The trade group report points to the sixth consecutive month of foreign outflows from China’s $20 trillion bond market.
Foreign investors continued to cut holdings in Chinese bonds in July and dumped equities for the first time in four months, according to a report by the Institute of International Finance (IIF).
Emerging markets (EM) posted a fifth straight month of portfolio outflows, setting the longest such streak in records going back to 2005, as global recession risk, inflation and a strong dollar drew away cash, the report released on Wednesday showed.
Chinese debt witnessed outflows of about $3bn last month, while $6bn exited other EM, IIF estimated.
If confirmed by official data, it would be the sixth consecutive month of foreign outflows from China’s $20 trillion bond market.

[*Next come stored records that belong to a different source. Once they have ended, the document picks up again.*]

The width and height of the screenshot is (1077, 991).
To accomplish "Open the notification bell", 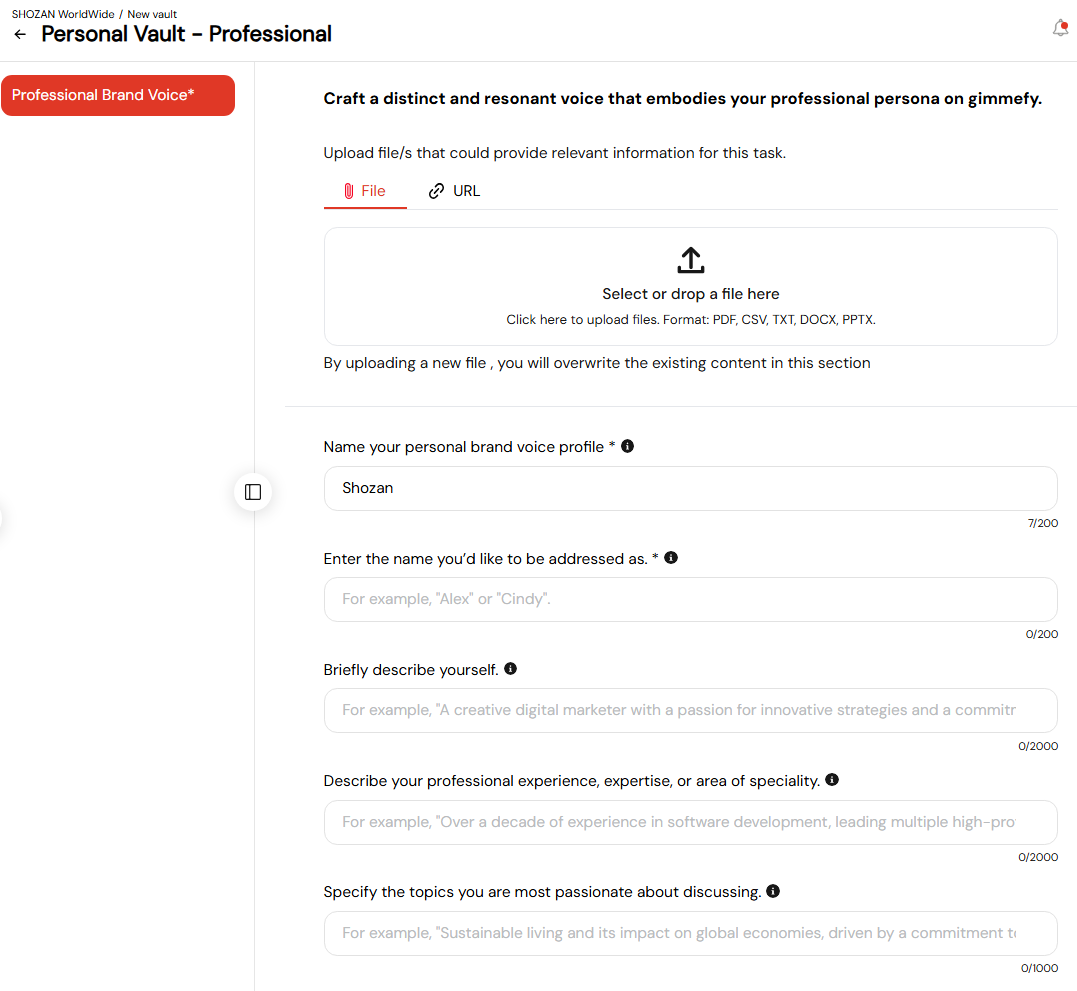I will 1061,28.

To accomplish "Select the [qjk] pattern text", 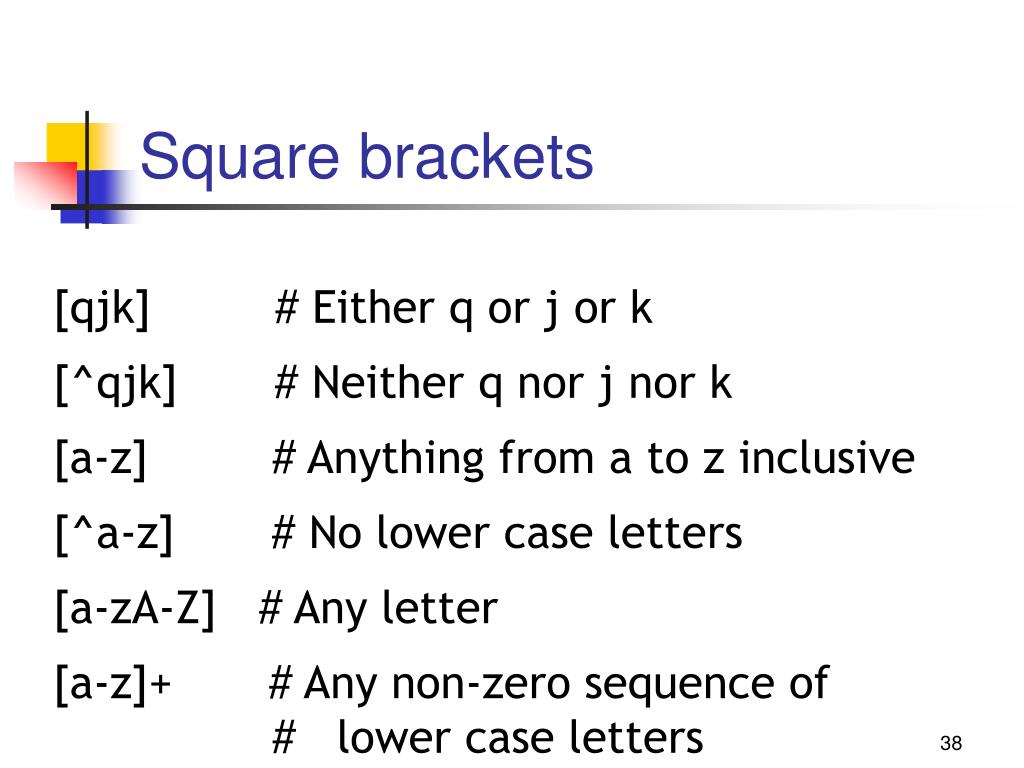I will (x=103, y=308).
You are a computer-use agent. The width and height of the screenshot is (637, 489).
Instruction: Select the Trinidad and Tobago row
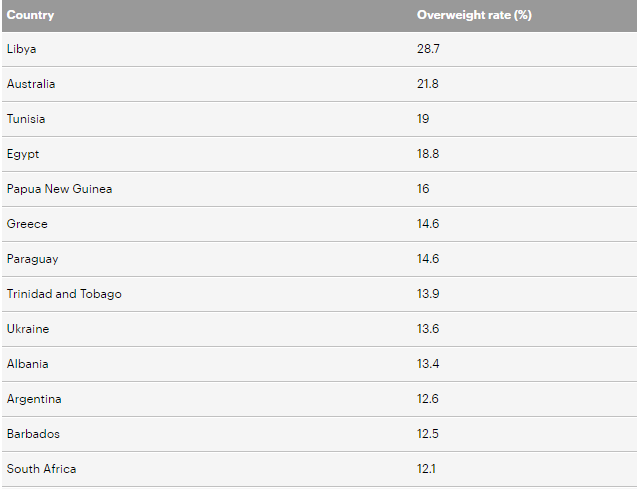point(319,294)
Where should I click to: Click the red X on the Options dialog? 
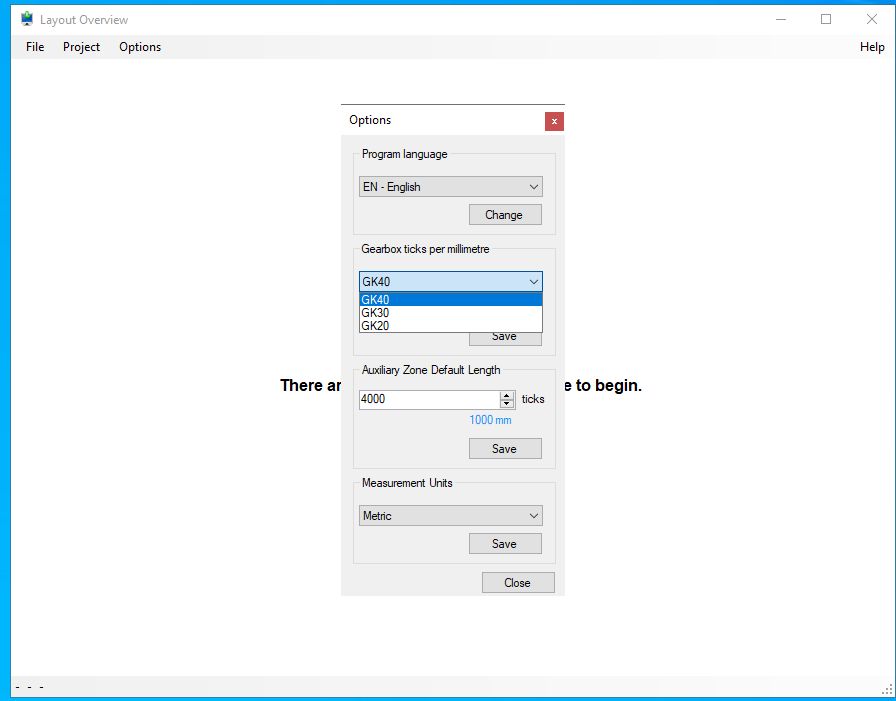pyautogui.click(x=555, y=121)
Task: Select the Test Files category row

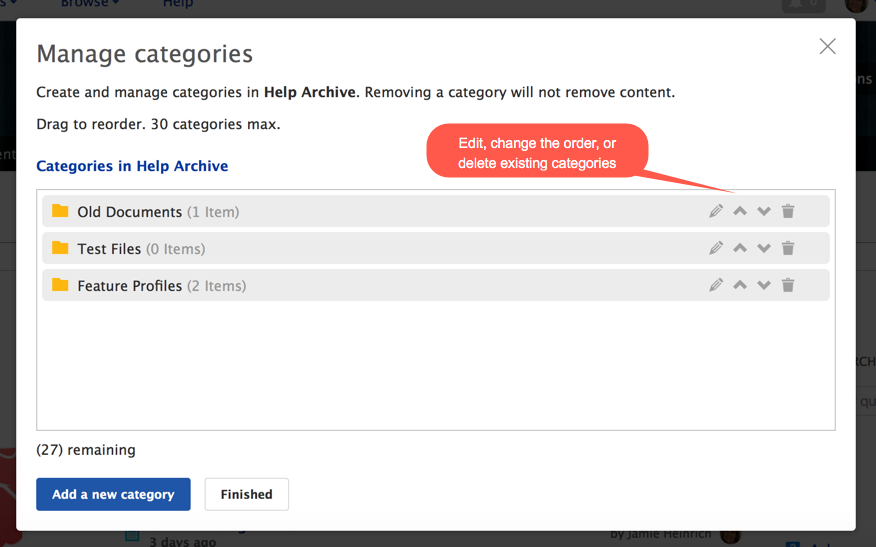Action: click(400, 248)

During the same period, China’s stock market witnessed $3.5bn of foreign outflows, compared with marginal inflows of $2.5bn in other EM, the global financial services trade group added.
The benchmark CSI 300 Index dropped 7 percent, down every week in July, as domestic COVID-19 flare-ups, property woes and global recession risks weighed on the market.
“China’s A-shares saw a range-bound, generally weaker trend since July under both domestic and overseas influences,” China International Capital Corporation (CICC) said in a note.
Data showed the world’s second-largest economy slowed sharply in the second quarter, missing market expectations with only a 0.4 percent increase from a year earlier.
With the fallout of the Ukraine war continuing, Sino-US tensions over Taiwan mounted as US House of Representatives Speaker Nancy Pelosi visited the self-ruled island claimed by Beijing.
“For the coming months, several factors will influence flows dynamics, among these the timing of inflation peaking and the outlook for the Chinese economy will be in focus,” IIF said.
Overseas investors have been reducing holdings of Chinese bonds since February, as diverging monetary policies kept Chinese yields pinned below their US counterparts.
The People’s Bank of China has been easing policy to aid a COVID-hit economy, while the US Federal Reserve has been hiking rates to fight soaring inflation.